**SUPPLIED PASSAGE**.
......
The trees and other plants defend themselves by producing so called secondary metabolites (those chemicals not involved in their primary metabolism, that of converting sunlight and carbon dioxide to carbohydrate). These glycosides, phenols, terpenes and alkaloids affect the taste, digestibility and toxicity of plant leaves (and other parts). A caterpillar biting into an aspen leaf begins the production of tannins that will in hours make the leaf indigestible to it. The release of secondary metabolites into the air warns nearby trees of an insect infestation; they also begin producing defensive chemicals.

The insects evolve methods of detoxifying what the trees produce. Some make use of the toxins: thus monarch caterpillars store the glycosides produced by milkweed; the bitter taste of the butterfly keeps the birds from eating it: chemical warfare carried to the next generation.

Insects and plants thus coevolve, for tens of thousands or tens of millions of years. Perhaps 90% of herbivorous insects are thought to be specialists on a few species of plants, which they have evolved the capacity to eat (detoxifying their secondary metabolites). The rest are generalists, that take their chances.
......
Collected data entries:
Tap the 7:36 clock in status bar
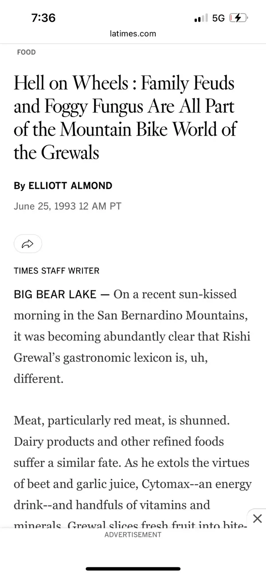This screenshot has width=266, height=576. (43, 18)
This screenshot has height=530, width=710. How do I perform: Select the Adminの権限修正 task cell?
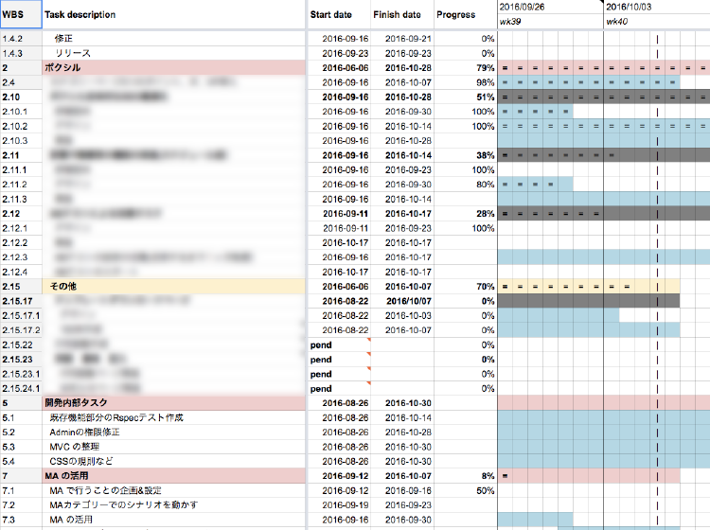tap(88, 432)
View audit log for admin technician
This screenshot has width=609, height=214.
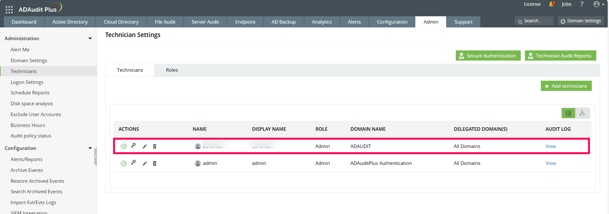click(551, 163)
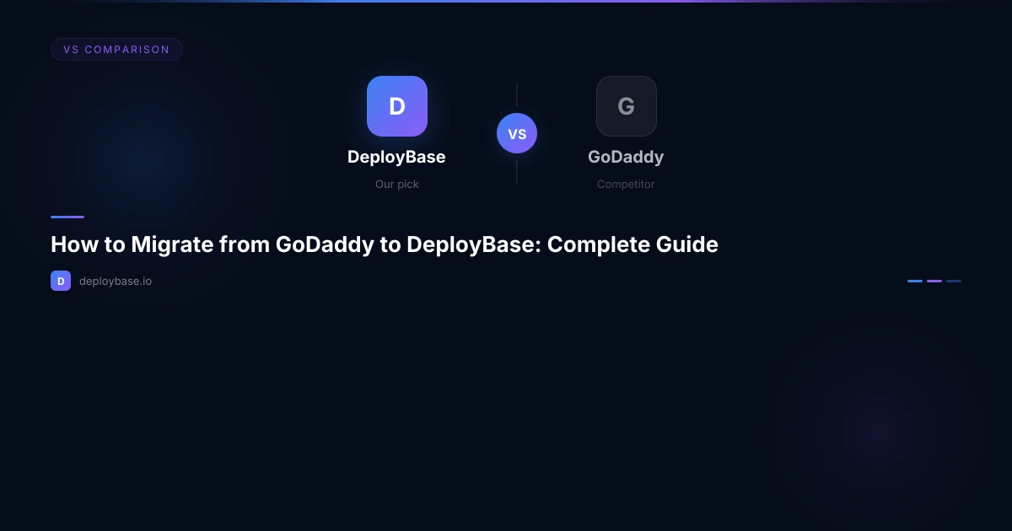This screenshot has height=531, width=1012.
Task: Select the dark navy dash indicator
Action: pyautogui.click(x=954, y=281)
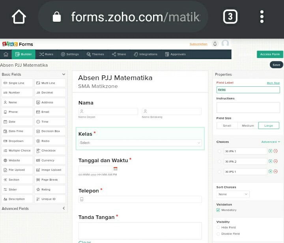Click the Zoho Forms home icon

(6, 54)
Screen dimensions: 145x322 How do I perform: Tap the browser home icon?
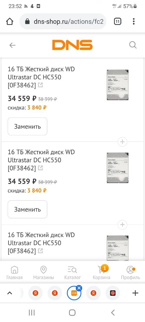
......
**EXERCISE TASKS**.
**1.** Turn the paragraph in the plant-defense text that begins "The trees and other plants defend themselves" into a short bulleted list that keeps its main facts.
**2.** According to the plant-defense text, about what share of herbivorous insects are thought to be specialists on a few plant species?

**SOLUTIONS BELOW**.
**1.**
- Trees and other plants defend themselves with secondary metabolites, which are chemicals not involved in converting sunlight and carbon dioxide to carbohydrate.
- These glycosides, phenols, terpenes and alkaloids affect the taste, digestibility and toxicity of leaves and other plant parts.
- When a caterpillar bites an aspen leaf, the leaf starts producing tannins that make it indigestible to the caterpillar within hours.
- Secondary metabolites released into the air warn nearby trees of an insect infestation, and those trees also begin producing defensive chemicals.

**2.** Perhaps 90%.